According to the Kenosha-Racine-Walworth Tobacco-Free Coalition, local law enforcement and undercover youth decoys conducted the compliance inspections over a three-month period last fall.

Yazlyn Torres, coordinator for the local coalition, attributed the high compliance rate to retailers taking their jobs seriously and following the law when it comes to not selling to minors.

In Wisconsin, it is against the law to sell tobacco products to anyone under the age of 18. Such products include cigarettes, cigars, rolling papers containing tobacco, chewing tobacco, loose tobacco and e-cigarettes that contain nicotine.

According to state law, retailers may incur fines up to $500 with no prior violations in the past year and $200 to $500 if there has been a previous violation. Citations issued to the retailer may also be issued to the clerk, as well.

Violations could also result in license suspensions of up to 30 days.

According to the coalition, retail clerks selling tobacco should consistently card anyone who looks under the age of 27 and to refuse the sale of tobacco product without proper verification of age. In addition, free training for anyone selling tobacco products is available at

Torres said the checks are random and done throughout the year. Recently, the coalition came under the auspices of the Hope Council and will continue to conduct the checks throughout the year going forward, she said.

Still work to do

“To the retailers, congratulations for this,” she said. “However, even if we’ve got 80 out of 80 complying, there’s still work to do. Electronic cigarettes are a new thing. Just because we got a perfect score, our work isn’t done.”

Deputy Ray Rowe, the Kenosha County Sheriff’s Department’s DARE officer and Deputy Friendly, was very encouraged at learning the results.

“I am pleased about that. That’s good. I knew in 2017 we did not do so well. We had 15 citations (out of 99 checks),” he said.

In fact, local tobacco sale citations due to compliance checks have decreased since 2016, when the county had registered its highest number of violations in a 10-year period with 21 illegal sales out of a total 101 retail inspections.

“I think the education that the clerks receive and what happens and the citations that can be administered also helped to deter that,” Rowe said.

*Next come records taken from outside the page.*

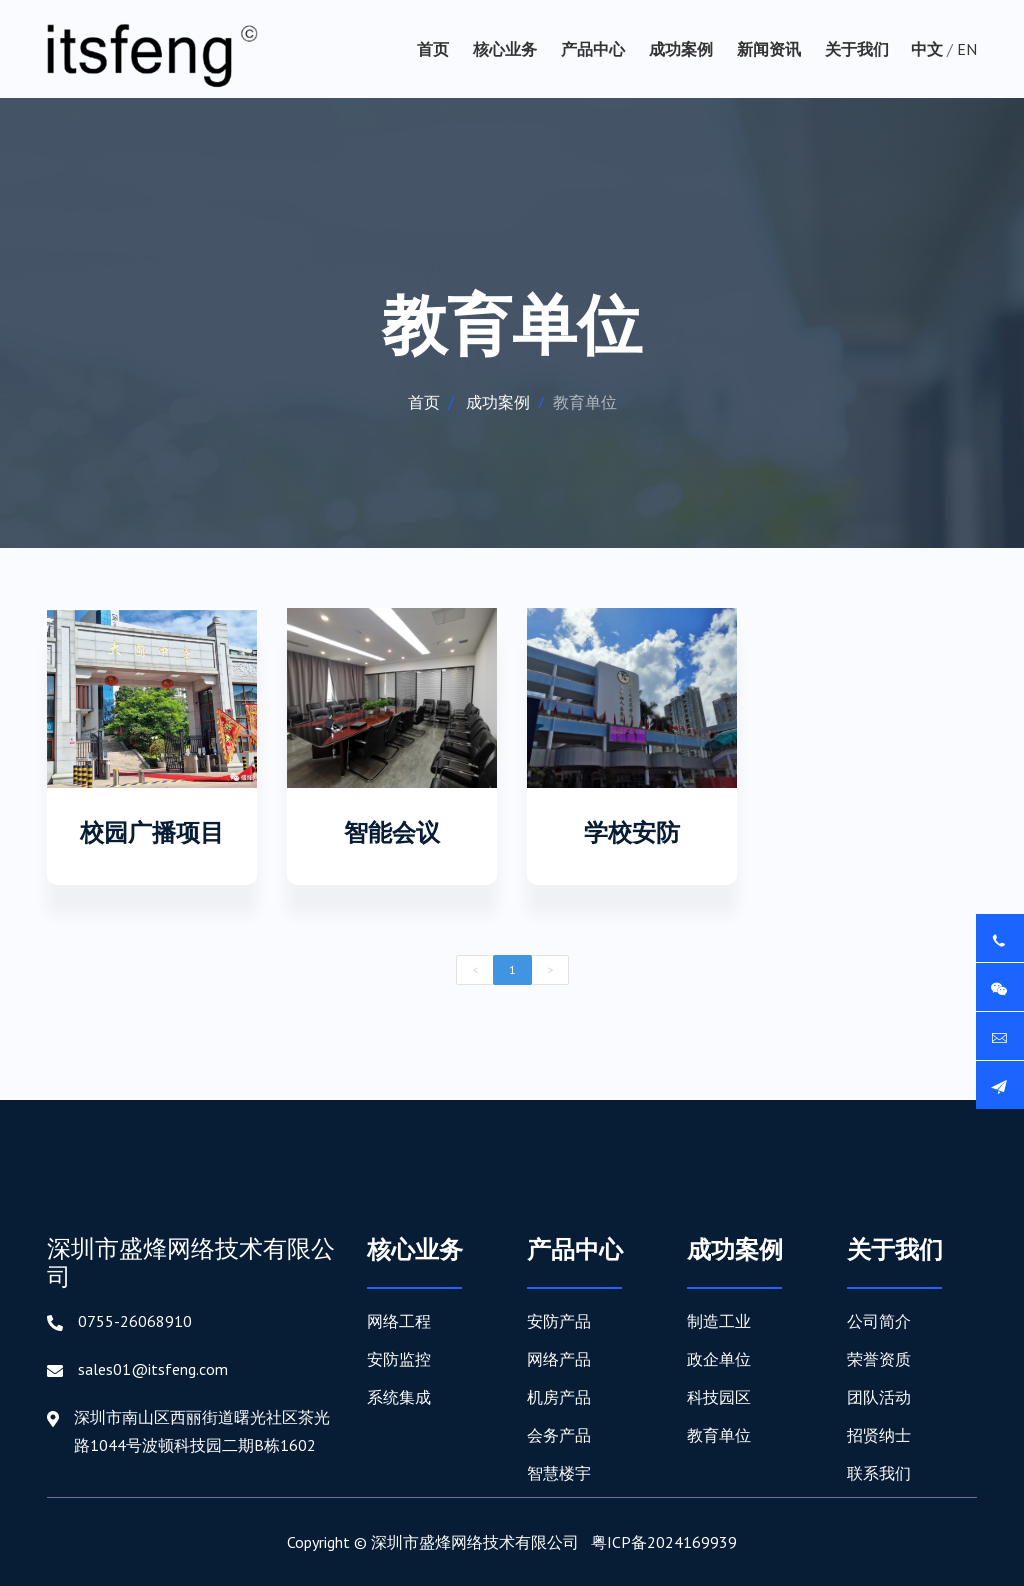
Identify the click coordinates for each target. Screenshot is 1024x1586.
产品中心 (593, 49)
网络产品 (559, 1359)
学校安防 (632, 832)
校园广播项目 (152, 832)
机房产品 (559, 1397)
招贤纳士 (879, 1435)
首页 (433, 49)
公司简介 (879, 1321)
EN (967, 49)
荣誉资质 (879, 1359)
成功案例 (681, 49)
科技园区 (719, 1397)
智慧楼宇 (559, 1473)
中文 (927, 49)
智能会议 (392, 832)
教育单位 (719, 1435)
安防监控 (399, 1359)
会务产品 (559, 1435)
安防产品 (559, 1321)
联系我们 (879, 1473)
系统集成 (399, 1397)
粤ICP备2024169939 (664, 1542)
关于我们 (857, 49)
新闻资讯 (769, 49)
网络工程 (399, 1321)
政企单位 (719, 1359)
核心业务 (505, 49)
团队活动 (879, 1397)
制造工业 (719, 1321)
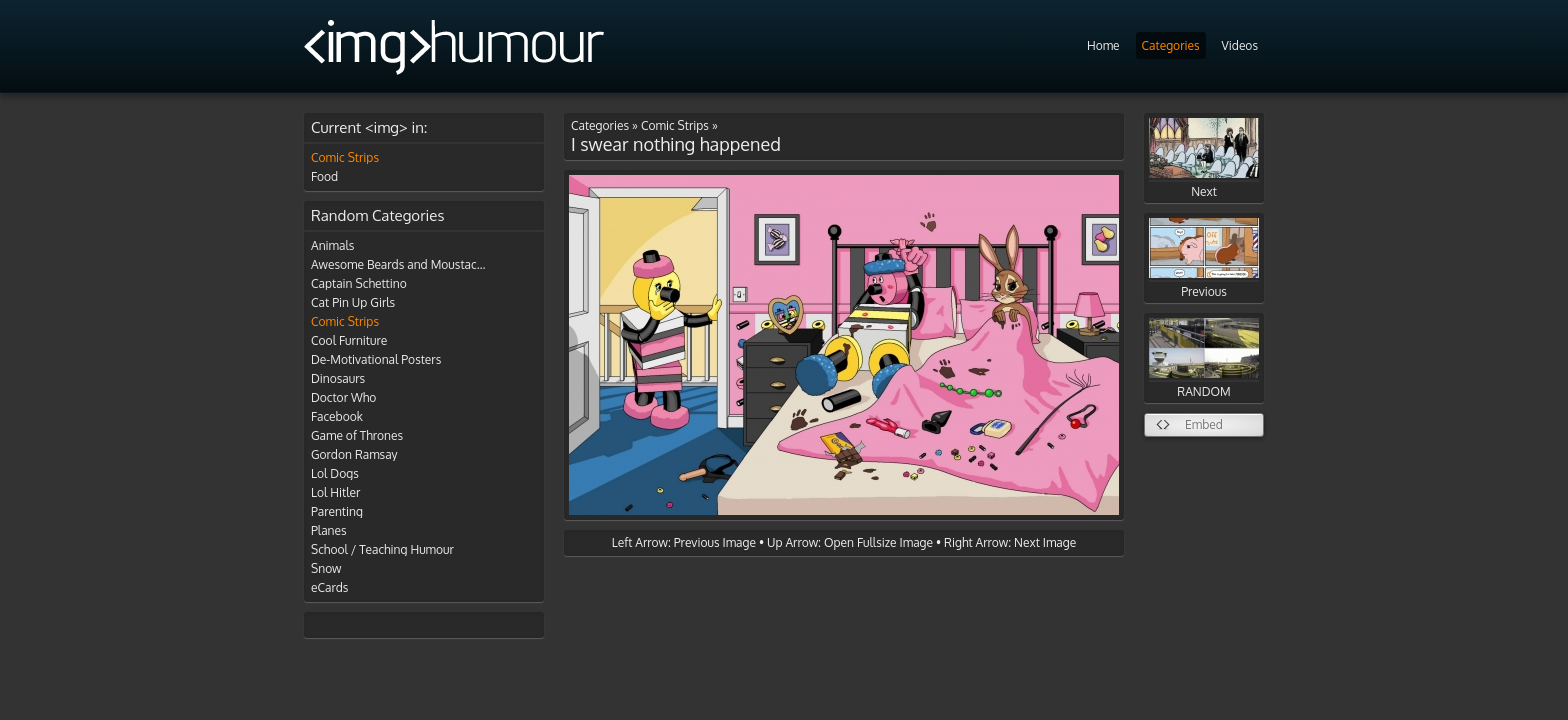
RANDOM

Rowe said that the greater consequences are the health effects and costs to the community “if there are kids getting hooked on it.”

Dangerous to health

According to the coalition, tobacco use is the leading cause of preventable disease and death in the U.S. nationwide; an estimated one out of every 13 youths age 17 or younger smoke; and at the current rate, 5.6 million are expected to die early from a smoking-related illness.

In Wisconsin, about 2,200 kids under 18 become daily smokers each year.

Rowe said he believes the DARE program, in which he instructs fifth-graders, has had a positive effect in deterring youth from taking up tobacco use.

“They want to learn. And we want to get to them before they start making poor choices about what they put in their bodies,” he said. “The majority of kids we see are not messing with tobacco, and if they know they can’t get it themselves, it’s just one more hurdle for them to obtain it.”

Growth of vaping

Like Torres, however, Rowe said work remains to be done as a growing number of youth and young adults turn to vaping, smokeless e-cigarettes, or Juuling, with the use of devices that resemble USB drives. Instead of smoking or using tobacco to deliver nicotine, liquids in the nonsmoking devices facilitate the job instead.

“The problem with this is there’s still chemicals in there that are dangerous and are also delivering the nicotine,” he said.

According to the U.S. Centers for Disease Control and Prevention, more than 16 million Juul devices were sold at retail stores last year, an increase of two million compared to the previous year.

“It’s like one of these things like cigarette tobacco was 50 years ago. But it doesn’t make them a cooler kid because they vape.” he said. “With vaping and Juuling, you’re going to hit the same obstacles.”